# What you need to do:
**A.** According to the Minneapolis parks article, what share of the city's land area is parkland?
**B.** List every person named in the Minneapolis parks article.
**C.** Write the next part of the Minneapolis parks article, picking up after its final sentence.

# Text excerpt:
Minneapolis did well in all five categories, said Peter Harnik, director of the Center for City Park Excellence at the Trust for Public Land. St. Paul's population was too small to be included in the analysis, but Harnik said analysts added the St. Paul data to the data for Minneapolis and concluded the Twin Cities will still be No. 1.

That may come as a surprise to other cities, he said.

"[The Twin Cities] have so many things going against them in terms of the long, difficult winters and being in the center of the Midwest," Harnik said. "Your people are setting a very high bar, and it's encouraging to all of us to see that success."

Twin Cities residents use the weather as an excuse to go out and enjoy the parks, said Susan Schmidt, state director for the Trust for Public Land.

"We celebrate it," she said. "We get out in every season."

The data show that 94 percent of Minneapolis residents live within a half mile of a park, and 15 percent of the city's land area is parkland.

Despite scoring well in the spending category, the amount of property tax money flowing into the general Minneapolis parks budget is $10 million less than it was a decade ago, Miller said. At the same time, she said it has become more expensive to maintain the parks.

"Part of our challenge is, how do we continue to be a good and very strong park system within declining resources?" Miller said.

Relying more on private investment is part of the strategy, she said. For example, the redevelopment of the Mississippi Riverfront, which included park land, used $300 million in public money, compared to more than $1 billion in private investment over the last 30 years, she said. A similar strategy is in play for the next phase of park development along the Mississippi, a project called RiverFirst.

"From the early founders of this system through today, people in this community recognize that not only is this an incredible system, but it is a huge driver of economic development for the city," Miller said.

# Given data:
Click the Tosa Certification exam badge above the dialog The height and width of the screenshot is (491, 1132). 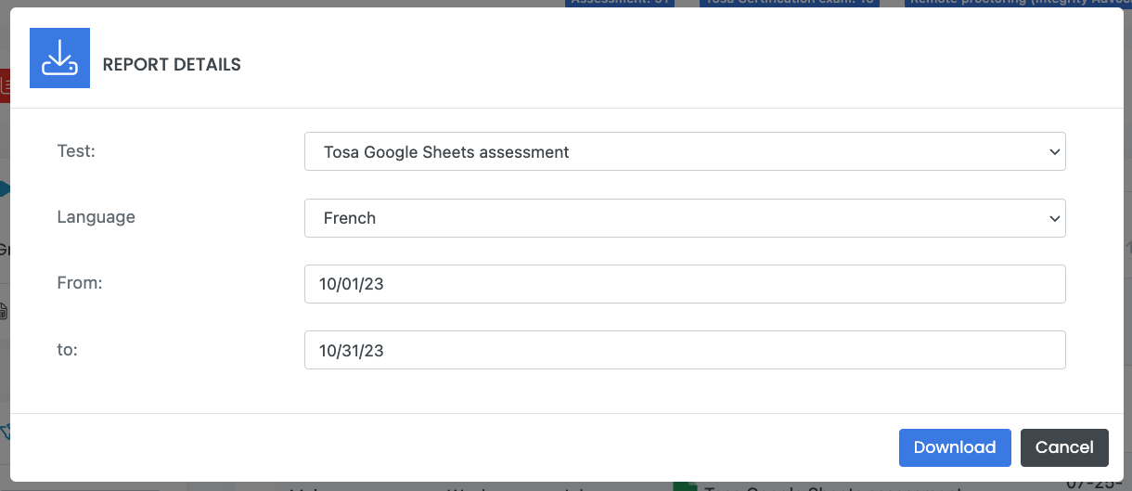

# Final results:
**A.** 15 percent

**B.** Peter Harnik, Susan Schmidt, Miller

**C.**
The city has also been tapping parks money from the state's Legacy Amendment, which raises a portion of sales tax money for parks and trails throughout the state. But that money can only be used for regional parks, leaving officials struggling for money to maintain neighborhood parks.

Schmidt said she hopes those parks will be helped by plans to improve access between the new Central Corridor light rail line and parks that already exist in neighborhoods.

But the Twin Cities also need to keep adding park land, she said.

"The reason we have all these great park systems is because 150 years ago, leaders created the Como parks and the Chain of Lakes and the river gorge for all of us to enjoy today," she said. "Now leaders in Minneapolis and St. Paul are talking about investing first and foremost in the downtowns, particularly downtown Minneapolis, and if we don't green it up a little bit and make it an attractive downtown that's connected to the Mississippi River, we sort of miss the boat."

Minneapolis has proposed creating a two-block green space just a few blocks away from where the new Minnesota Vikings stadium will sit.

Overall, Schmidt said Twin Cities residents should be proud of their parks and appreciate their role in promoting healthy communities.

"I think sometimes we take it for granted," she said. "Parks are more than just the place to run, walk or bike."